# [Exercise aim]
Before copying, remove every picture, and then repeat all entries below precisely as written.

# [Excerpted data]
..........

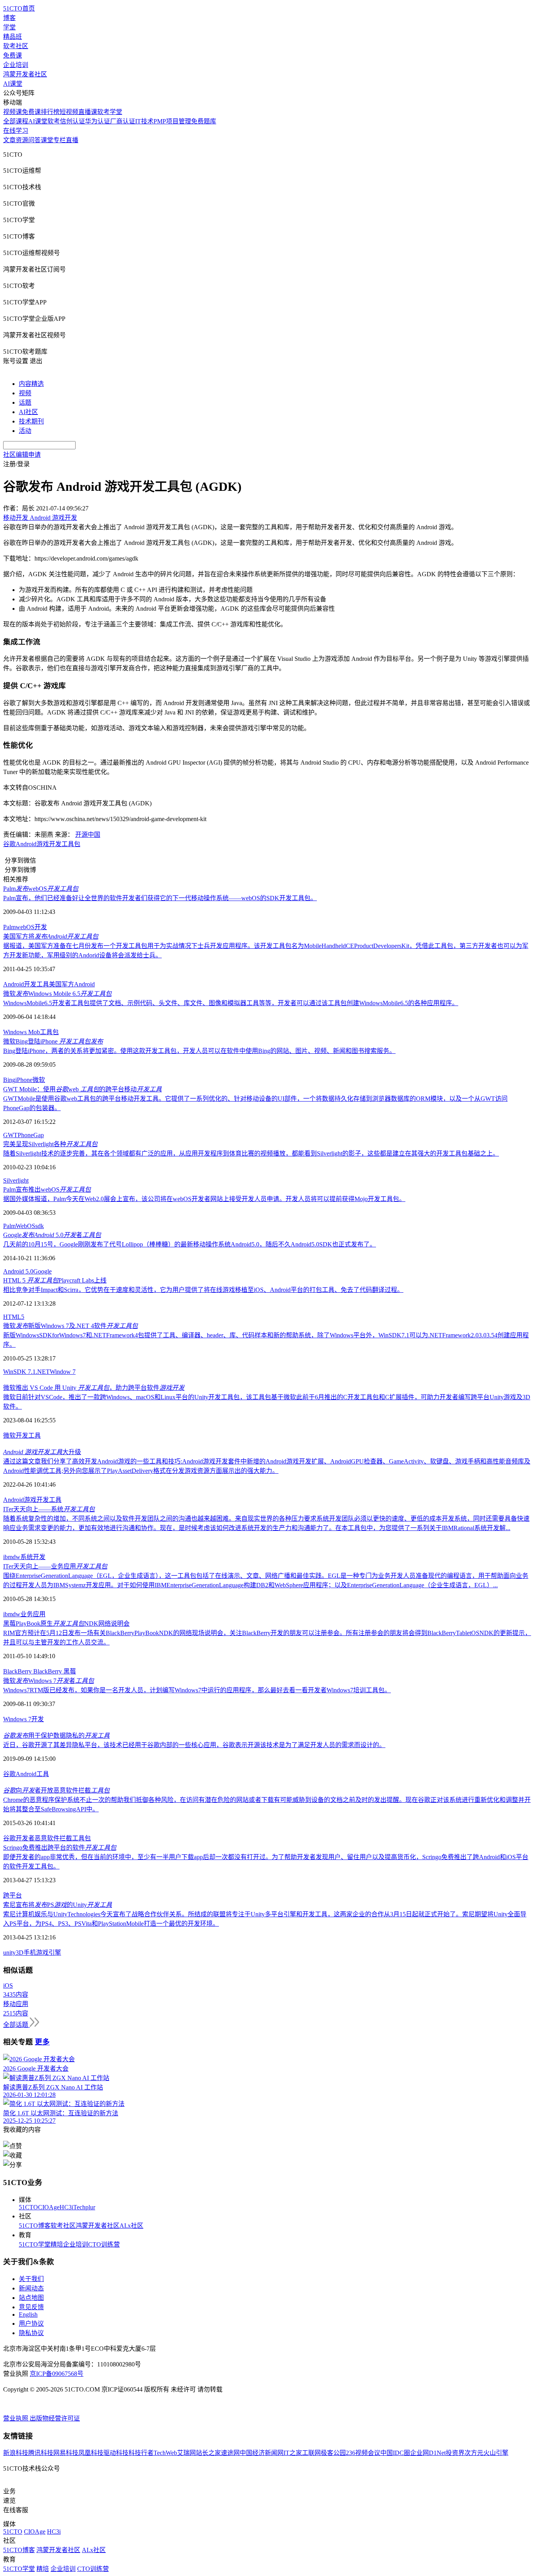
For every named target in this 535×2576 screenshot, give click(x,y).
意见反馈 (31, 2307)
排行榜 (50, 112)
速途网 (230, 2452)
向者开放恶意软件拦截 (56, 1790)
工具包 (49, 1032)
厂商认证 (122, 121)
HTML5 (13, 1316)
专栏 (59, 140)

..........

# [Exercise solution]
For every named target in this 535×2576 screenshot, give click(x,y).
意见反馈 (31, 2307)
排行榜 (50, 112)
速途网 (230, 2452)
向者开放恶意软件拦截 (56, 1790)
工具包 (49, 1032)
厂商认证 (122, 121)
HTML5 (13, 1316)
专栏 (59, 140)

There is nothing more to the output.